Autre chose qui turlupine les habitants, c’est l’absence des espaces verts. “L’on multiplie les villas, l’une à côté de l’autre, ça devient plutôt un investissement, on connaît le rapport du Marocain à la pierre… Un de mes voisins a même fait fi de son jardin pour y construire une villa, car à 20.000 Dhs le mètre, il faut dire que ça rapporte”. EL Harhoura, en dépit du prix du mètre carré qui ne cesse de flamber, ne décourage pas les investisseurs pour autant, elle connaît, au contraire, un accroissement d’activité de construction, mais aussi de restauration, certains, ayant abandonné leurs demeures un moment, y viennent apporter des retouches, puis y habiter à nouveau. “Il est plus commode de s’y installer qu’auparavant, car, à l’époque, pour faire ses courses, on n’avait d’autres choix que de se rendre à Rabat, qui se trouve à une douzaine de km d’ici, puis il n’y avait pas de transports en commun, il fallait être motorisé”, nous rapporte un témoin qui renoue avec son ancienne demeure.
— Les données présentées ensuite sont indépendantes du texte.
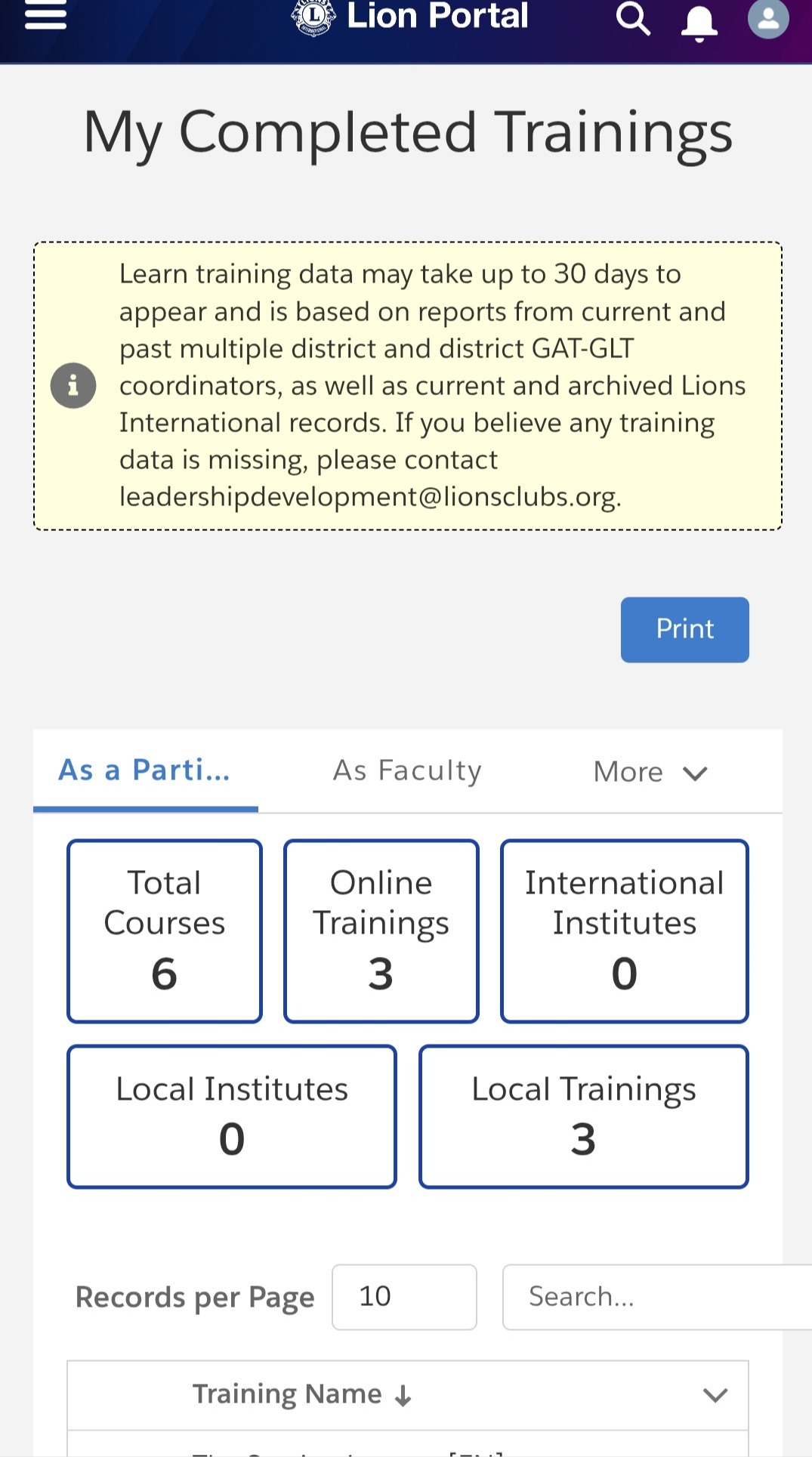Open the More tabs dropdown
Image resolution: width=812 pixels, height=1457 pixels.
point(650,772)
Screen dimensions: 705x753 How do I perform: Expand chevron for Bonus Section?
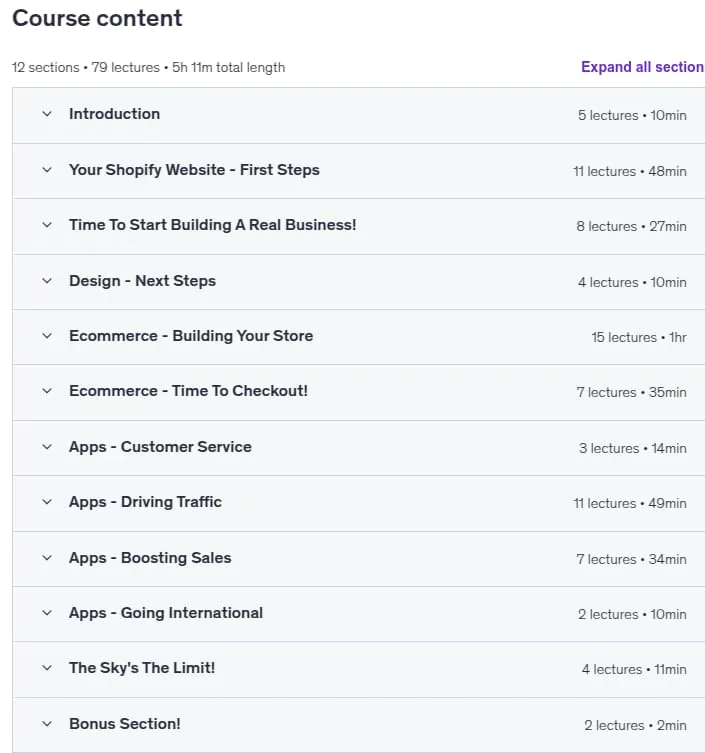point(47,724)
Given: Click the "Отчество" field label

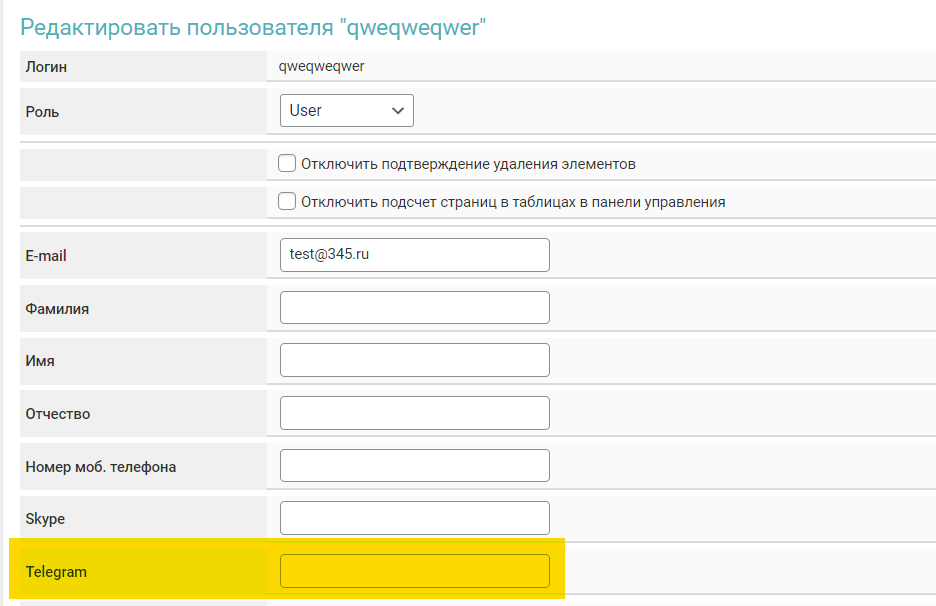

De nos jours, la commune d’El Harhoura, dont le conseil est actuellement présidé par Faouzi Benallal, compte des cafés, des restaurants, des supermarchés, bref, tout ce qui peut faire une ville correcte. Un responsable communal nous annonce également des projets à venir, des projets faits de rénovations au niveau de la corniche, qui s’étend sur toute la côte ou presque, d’assainissement des eaux, de l’élargissement de la route Mohammed VI, du fait que la commune connaît une affluence importante du trafic surtout en période estivale, où les plages des Contrebandiers, du Sable d’or, de Sid El Abed, se voient gorgées de monde. El Harhoura connaîtra également l’émergence d’un amphithéâtre, de nouveaux centres de loisirs et d’espaces verts. De la sorte, El Harhoura aura perpétué cette grâce royale qui l’a vu naître, dans l’air du temps qui la voit venir.